Nuestro cuerpo es nuestra patria: piel y huesos, órganos y sentimientos. Crecimiento, aprendizaje, decadencia y, en última instancia, la muerte. Nuestra mirada al mundo está obviamente influenciada por aquello que vemos más veces reflejado, la figura evolutiva de nosotros mismos.
No es de extrañar pues que crucemos conceptos entre la medicina, la biología, la economía y la política. Tenemos la tendencia a comparar ciudades y países con cuerpos humanos. Aquí el cerebro universitario, aquí las vías de tren como arterias, allá el hígado y el riñón como infraestructuras.
Cuerpos humanos, como países y ciudades, buscan un crecimiento sano, planeado o espontáneo. Países y ciudades, como cuerpos humanos, también enferman o se inventan enfermedades que hay que curar. Hasta Jane Jacobs, la gran pensadora urbana, cayó en la trampa de la metáfora humanizante en su imprescindible libro “Muerte y Vida de las Grandes Ciudades”. De hecho, la portada de su reedición en español no deja lugar a engaños: la ciudad como órgano.
Entonces, no es de extrañar tampoco que entendamos las políticas como medicinas o remedios, captad la diferencia; píldoras contrastadas para atajar un problema o pócimas basadas en la fe. No es lo mismo lo uno que lo otro.

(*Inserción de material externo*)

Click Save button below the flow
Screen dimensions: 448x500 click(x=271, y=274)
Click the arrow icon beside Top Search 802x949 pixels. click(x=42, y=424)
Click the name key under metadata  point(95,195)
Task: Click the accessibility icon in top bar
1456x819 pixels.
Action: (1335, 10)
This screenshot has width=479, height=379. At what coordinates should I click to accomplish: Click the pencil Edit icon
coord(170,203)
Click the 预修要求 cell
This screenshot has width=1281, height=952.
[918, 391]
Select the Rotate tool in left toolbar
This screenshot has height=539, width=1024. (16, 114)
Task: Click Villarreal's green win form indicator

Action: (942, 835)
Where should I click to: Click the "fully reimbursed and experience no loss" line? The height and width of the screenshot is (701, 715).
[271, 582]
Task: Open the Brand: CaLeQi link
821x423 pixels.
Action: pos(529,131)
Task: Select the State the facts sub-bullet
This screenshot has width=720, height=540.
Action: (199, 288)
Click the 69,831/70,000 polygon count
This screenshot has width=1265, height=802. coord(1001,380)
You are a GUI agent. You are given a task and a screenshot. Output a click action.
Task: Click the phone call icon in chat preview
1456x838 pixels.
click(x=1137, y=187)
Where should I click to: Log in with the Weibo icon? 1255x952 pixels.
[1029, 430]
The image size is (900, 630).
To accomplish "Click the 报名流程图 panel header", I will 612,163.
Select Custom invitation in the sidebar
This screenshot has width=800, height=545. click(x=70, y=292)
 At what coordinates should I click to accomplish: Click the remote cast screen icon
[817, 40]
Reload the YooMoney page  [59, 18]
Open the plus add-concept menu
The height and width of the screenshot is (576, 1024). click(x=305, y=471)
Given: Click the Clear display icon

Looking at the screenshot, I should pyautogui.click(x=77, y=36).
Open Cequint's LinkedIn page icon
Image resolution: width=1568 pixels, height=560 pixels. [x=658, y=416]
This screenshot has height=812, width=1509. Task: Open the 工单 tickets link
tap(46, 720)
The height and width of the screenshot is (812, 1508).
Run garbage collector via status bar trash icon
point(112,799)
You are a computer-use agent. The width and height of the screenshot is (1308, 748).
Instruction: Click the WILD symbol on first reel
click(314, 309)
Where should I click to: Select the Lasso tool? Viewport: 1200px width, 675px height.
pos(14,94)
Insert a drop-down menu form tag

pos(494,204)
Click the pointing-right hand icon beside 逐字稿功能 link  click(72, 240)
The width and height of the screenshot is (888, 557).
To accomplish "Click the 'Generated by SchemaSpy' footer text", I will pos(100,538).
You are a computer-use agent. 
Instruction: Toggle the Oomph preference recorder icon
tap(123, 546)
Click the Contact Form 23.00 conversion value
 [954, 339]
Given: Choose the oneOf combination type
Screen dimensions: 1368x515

La homeopatía, una suerte de chamanismo médico, consiste en utilizar substancias que generalmente generan enfermedades en gente sana y diluirlas repetidamente para crear remedios para curar a gente enferma. La solución está tan diluida que virtualmente no queda rastro del ingrediente activo. No entraré a detallar la consistente evidencia científica que demuestra la ineficacia de la homeopatía, que en el caso de funcionar, lo hace simplemente por el efecto placebo: por la fe.
Hablamos mucho de curar nuestra economía, de cambiar de modelo productivo. Cambiar el modelo productivo sería el equivalente a ponernos a dieta, empezar a hacer deporte y apuntarnos a un máster: gestión, infraestructuras y conocimiento. Pero tengo la sensación de que en lugar de recurrir a la medicina para ayudarnos en ese proceso estamos recurriendo a la homeopatía.
Las políticas (económicas) a escala urbana, y creo que el análisis se podría trasladar al nivel autonómico o estatal, parecen remedios homeopáticos que necesitan de la fe para tener efecto. Con una especie de economía política del huerto urbano, confundimos la anécdota con la estructura y aplicamos soluciones que, de tan diluidas, no tienen efecto.
La homeopatía urbanística supone intentar resolver el modelo de movilidad poniendo unos maceteros para hacer alguna calle más agradable, intentar solucionar el problema de la huerta con un mercado de proximidad, apostar de palabra por la vivienda pública sin construir una sola o atacar los problemas de los barrios con fiestas participativas en plazas antes infrautilizadas.
La homeopatía económica supone fomentar el emprendimiento con charlas alrededor de cervezas, proyectarnos al exterior llevando de viaje a un par de cocineros, o seducirnos por eslóganes vacíos por aquello del bien común.
Creo que hay muchas soluciones micro, como las mencionadas, que son importantes y trascendentes y que pueden ayudarnos a estar un poco más sanos actuando en heridas puntuales. Pero para cambiar de modelo necesitamos intervenciones estructurales. Pasemos de la homeopatía a la medicina.